Un spectacle produit par le collectif Os’o (33) et vu à la Maison des Métallos (75) le 8 avril 2026.
- D’après Shakespeare
- Mise en scène : David Czesienski
- Comédiens.nes : Roxane Brumachon, Bess Davies, Mathieu Ehrhard, Baptiste Girard, Marion Lambert, Tom Linton, Julie Papin
- Scénographie et costumes : Lucie Hannequin
- Maquillages : Carole Anquetil
- Création lumières : Yannick Anché, Emmanuel Bassibé
- Genre: théâtre
- Public : adulte
- Durée : 2h15
C’est le synopsis de « Timon/Titus » qui m’a attirée. Le collectif Os’o reprend le spectacle emblématique qui l’a fait connaître il y a dix ans. C’était aussi pour moi l’occasion d’ouvrir la Maison des Métallos à l’Adadiff. C’est un lieu atypique de Paris, qui attire les jeunes générations et où j’ai souvent retrouvé des amis autour d’un verre mais sans jamais accéder à la programmation. C’est chose faite à présent et pour le mieux.
« Timon/Titus » est un spectacle complexe dans la mesure où il entremêle plusieurs récits. On trouve d’abord les deux pièces de Shakespeare qui donnent le titre au spectacle. Elles ne seront pas jouées in extenso mais résumées et largement citées. Leur intrigue, digne de « Game of throne », sert à questionner l’origine de la violence ultime ; laquelle réside dans la dette, morale et financière. Pour pousser la réflexion, le collectif Os’o s’est emparé du livre de Graeber, « Dette, 5000 ans d’histoire ». Pour le collectif, il s’agit donc de transmettre ces considérations tout en faisant théâtre. Pour ce faire, le collectif Os’o alterne deux types de scènes. Pour le contenu théorique, nous assistons en direct à une sorte de débat radiophonique où toutes les sensibilités politiques sont représentées. Pour illustrer des concepts somme toute ardus, les comédiens vont jouer Shakespeare mais transposé dans le récit de l’ouverture du testament d’un patriarche abject. La fratrie, dont une partie a été cachée à l’autre, va éprouver trois scénarios distincts. C’est l’occasion, d’un point de vue théâtral, d’aborder trois registres : la tragédie, le psychodrame et la farce. Seule la dernière tentative donne une once d’espoir sur l’humanité. « Timon/Titus » expose donc un mélange des genres des plus audacieux et qui fonctionne grâce à une mise en scène simple mais diablement efficace.
Il n’y a pas de décor en tant que tel mais une multitude d’accessoires intelligemment disposés et utilisés.
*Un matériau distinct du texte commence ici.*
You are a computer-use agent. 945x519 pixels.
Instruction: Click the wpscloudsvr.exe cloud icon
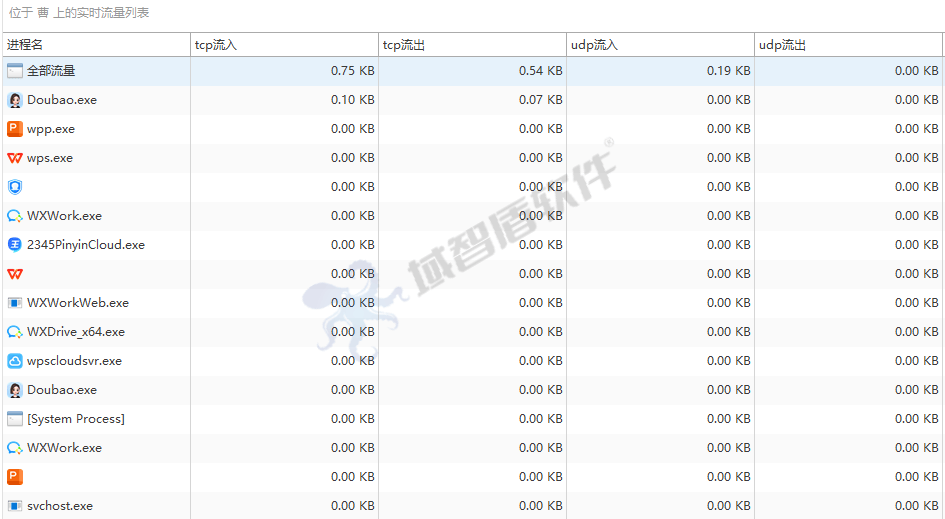(15, 361)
La scène est entourée de huit tables, en comptant la console du régisseur. Sur chacune trônent une lampe et divers accessoires. C’est l’espace de l’émission radio. A chaque prise de parole, le comédien concerné actionne sa lampe en en changeant les gélatines. C’est aussi l’espace des loges avec des changements à vue. Au centre, telle une arène, se déploie l’espace de jeu : des tapis, le fauteuil rouge du pater familias défunt et un trophée de cerf, lequel témoigne des valeurs transmises par le vieux à coups de triques, de mensonges et d’humiliations. Et comme métaphore des règlements de compte sanguinolents à venir, un gramophone fait tourner la tête d’un mannequin.
A l’ingéniosité de la scénographie répond la large palette de jeu des comédiens. Entre toutes les sensibilités politiques qui s’expriment à la radio et les différents protagonistes de la famille Barthelot ; entre les trois scénarios testamentaires et les adresses distancées au public, les comédiens endossent plusieurs rôles et se montrent à chaque fois des plus convaincants. En voix naturelle (quel plaisir !), les costumes et les coiffures participent à leur crédibilité et dessinent des rapports de classes, d’âges et de genres éloquents. Le gore rivalise avec la satire; le sérieux avec l’humour.
Cette aisance du jeu a néanmoins été entachée de trop d’accrocs. J’ai également déploré quelques longueurs et, paradoxalement, un débit verbal si rapide qu’il n’était pas aisé de suivre la démonstration.
En ces temps troublés, « Timon/Titus » prend toute sa mesure. C’est un spectacle d’une grande richesse intellectuelle et théâtrale qui donne à réfléchir et à rire.